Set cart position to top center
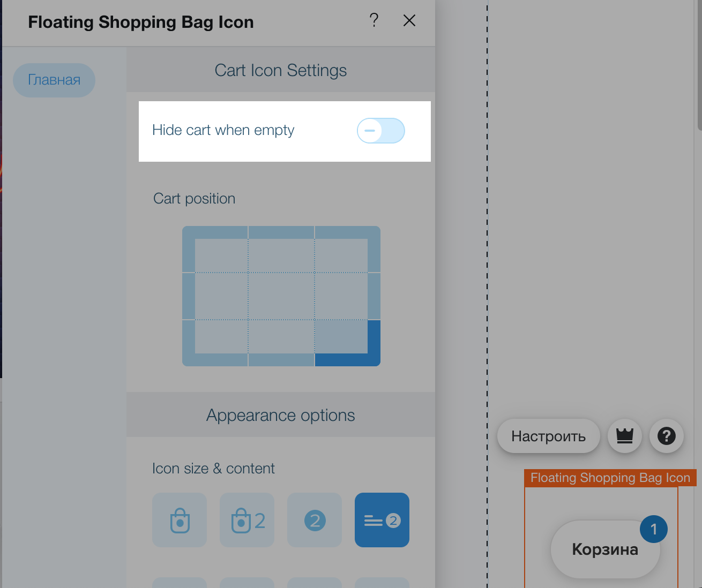Screen dimensions: 702x588 coord(281,249)
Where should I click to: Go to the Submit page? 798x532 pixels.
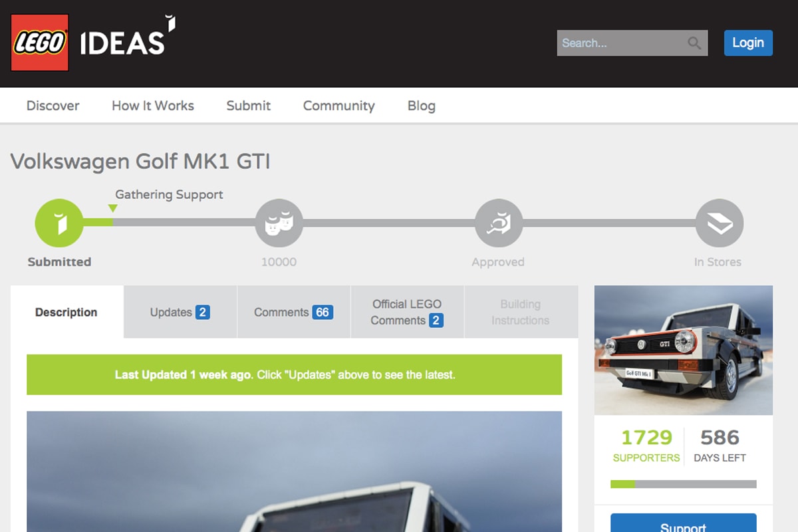click(248, 106)
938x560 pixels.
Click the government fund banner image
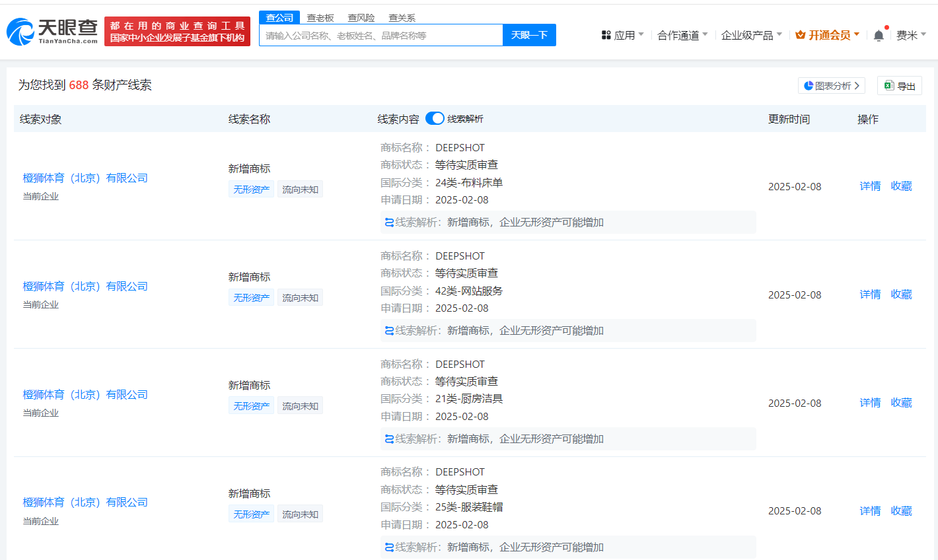[177, 31]
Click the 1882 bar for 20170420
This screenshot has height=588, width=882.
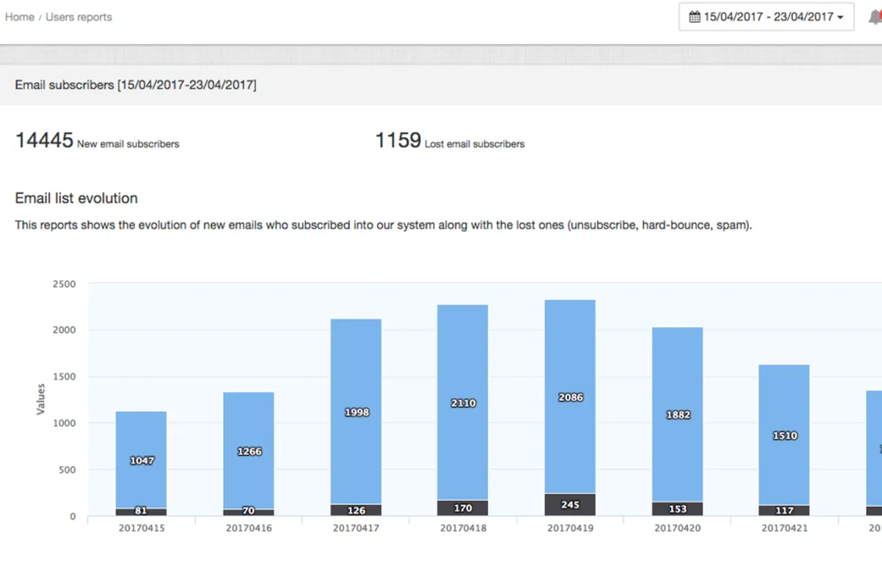(x=678, y=415)
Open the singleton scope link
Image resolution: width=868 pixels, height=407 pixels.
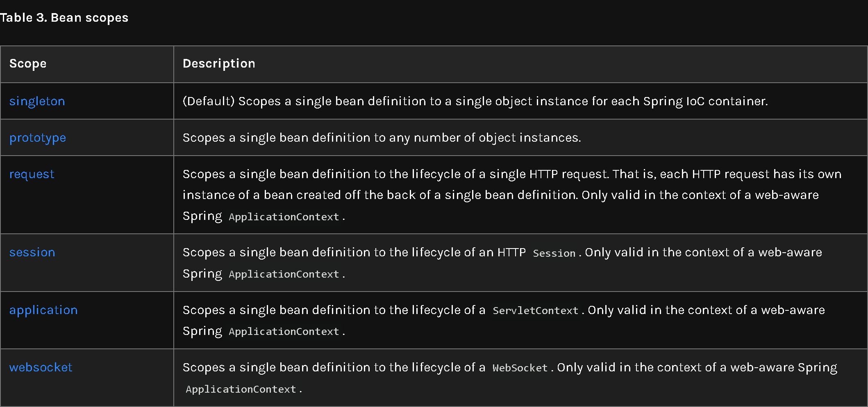click(37, 101)
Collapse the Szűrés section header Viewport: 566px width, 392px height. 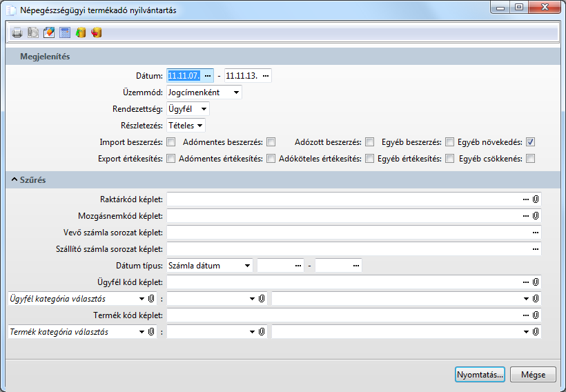coord(14,180)
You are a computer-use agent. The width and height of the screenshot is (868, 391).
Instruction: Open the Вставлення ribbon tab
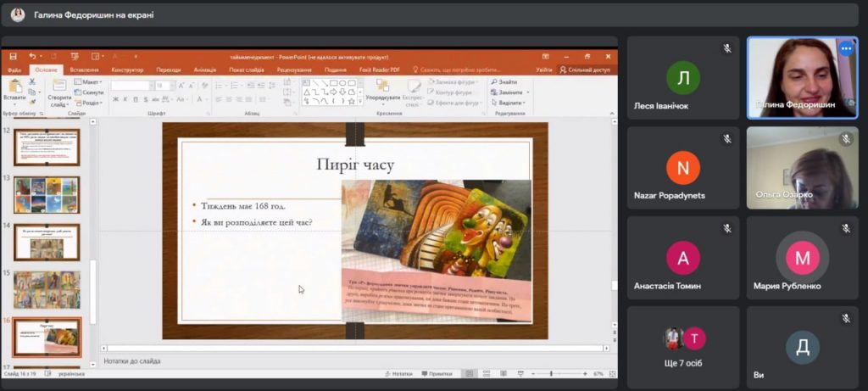click(84, 70)
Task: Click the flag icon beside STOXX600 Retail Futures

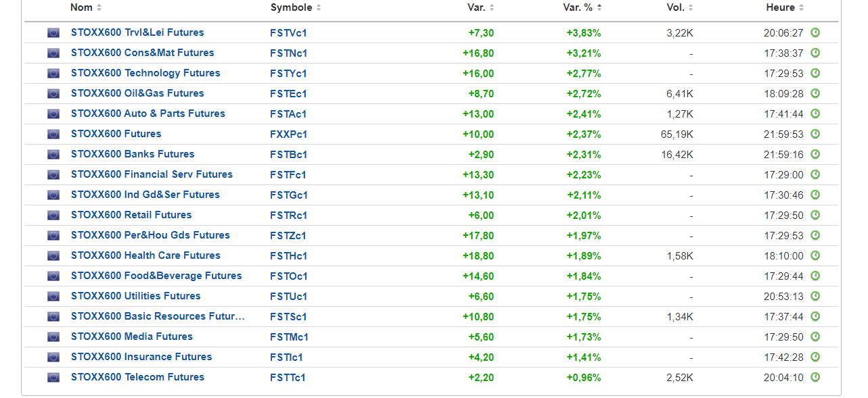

------------------------------------------------------------------------

**Your instructions**. For this exercise, output only the lines from the one bearing "Instruction: Open the Вставлення ribbon tab" to the end of the material above, exactly as written, with pictures left out.

**Answer area**.
Instruction: Open the Вставлення ribbon tab
click(84, 70)
Task: Click the flag icon beside STOXX600 Retail Futures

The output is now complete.